[Instructions for the task] Please reproduce every line of the listing below word for word.
:: Task data ::
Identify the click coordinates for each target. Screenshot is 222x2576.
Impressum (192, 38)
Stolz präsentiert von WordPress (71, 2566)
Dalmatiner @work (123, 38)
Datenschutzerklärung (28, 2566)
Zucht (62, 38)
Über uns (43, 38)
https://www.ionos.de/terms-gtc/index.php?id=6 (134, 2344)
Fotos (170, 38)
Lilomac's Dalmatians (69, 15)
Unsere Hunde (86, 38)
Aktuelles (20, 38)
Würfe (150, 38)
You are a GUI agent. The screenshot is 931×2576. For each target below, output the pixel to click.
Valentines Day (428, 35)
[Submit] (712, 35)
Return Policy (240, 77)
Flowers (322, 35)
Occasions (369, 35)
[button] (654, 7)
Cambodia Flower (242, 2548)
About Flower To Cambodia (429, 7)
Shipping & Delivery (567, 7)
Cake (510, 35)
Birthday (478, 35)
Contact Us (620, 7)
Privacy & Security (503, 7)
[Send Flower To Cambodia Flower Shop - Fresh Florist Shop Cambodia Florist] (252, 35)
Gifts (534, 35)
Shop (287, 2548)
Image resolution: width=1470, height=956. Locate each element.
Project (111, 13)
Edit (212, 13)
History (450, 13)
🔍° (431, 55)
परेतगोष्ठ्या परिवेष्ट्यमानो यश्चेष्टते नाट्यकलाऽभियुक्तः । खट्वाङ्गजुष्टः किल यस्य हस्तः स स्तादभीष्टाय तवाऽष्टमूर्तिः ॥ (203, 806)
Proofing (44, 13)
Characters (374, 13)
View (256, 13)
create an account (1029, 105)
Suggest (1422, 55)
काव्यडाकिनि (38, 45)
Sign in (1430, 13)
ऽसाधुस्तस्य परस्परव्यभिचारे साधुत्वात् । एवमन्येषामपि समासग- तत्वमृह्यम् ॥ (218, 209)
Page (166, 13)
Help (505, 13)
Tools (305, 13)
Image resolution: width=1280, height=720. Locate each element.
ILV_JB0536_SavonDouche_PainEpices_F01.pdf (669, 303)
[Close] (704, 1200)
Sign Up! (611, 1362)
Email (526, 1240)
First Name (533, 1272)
:::
[Task result]
Identify the click coordinates for each target. Screenshot is 222x2576.
Impressum (192, 38)
Stolz präsentiert von WordPress (71, 2566)
Dalmatiner @work (123, 38)
Datenschutzerklärung (28, 2566)
Zucht (62, 38)
Über uns (43, 38)
https://www.ionos.de/terms-gtc/index.php?id=6 (134, 2344)
Fotos (170, 38)
Lilomac's Dalmatians (69, 15)
Unsere Hunde (86, 38)
Aktuelles (20, 38)
Würfe (150, 38)
You are a GUI agent. The screenshot is 931×2576. For each target below, output the pixel to click.
Valentines Day (428, 35)
[Submit] (712, 35)
Return Policy (240, 77)
Flowers (322, 35)
Occasions (369, 35)
[button] (654, 7)
Cambodia Flower (242, 2548)
About Flower To Cambodia (429, 7)
Shipping & Delivery (567, 7)
Cake (510, 35)
Birthday (478, 35)
Contact Us (620, 7)
Privacy & Security (503, 7)
[Send Flower To Cambodia Flower Shop - Fresh Florist Shop Cambodia Florist] (252, 35)
Gifts (534, 35)
Shop (287, 2548)
Image resolution: width=1470, height=956. Locate each element.
Project (111, 13)
Edit (212, 13)
History (450, 13)
🔍° (431, 55)
परेतगोष्ठ्या परिवेष्ट्यमानो यश्चेष्टते नाट्यकलाऽभियुक्तः । खट्वाङ्गजुष्टः किल यस्य हस्तः स स्तादभीष्टाय तवाऽष्टमूर्तिः ॥ (203, 806)
Proofing (44, 13)
Characters (374, 13)
View (256, 13)
create an account (1029, 105)
Suggest (1422, 55)
काव्यडाकिनि (38, 45)
Sign in (1430, 13)
ऽसाधुस्तस्य परस्परव्यभिचारे साधुत्वात् । एवमन्येषामपि समासग- तत्वमृह्यम् ॥ (218, 209)
Page (166, 13)
Help (505, 13)
Tools (305, 13)
Image resolution: width=1280, height=720. Locate each element.
ILV_JB0536_SavonDouche_PainEpices_F01.pdf (669, 303)
[Close] (704, 1200)
Sign Up! (611, 1362)
Email (526, 1240)
First Name (533, 1272)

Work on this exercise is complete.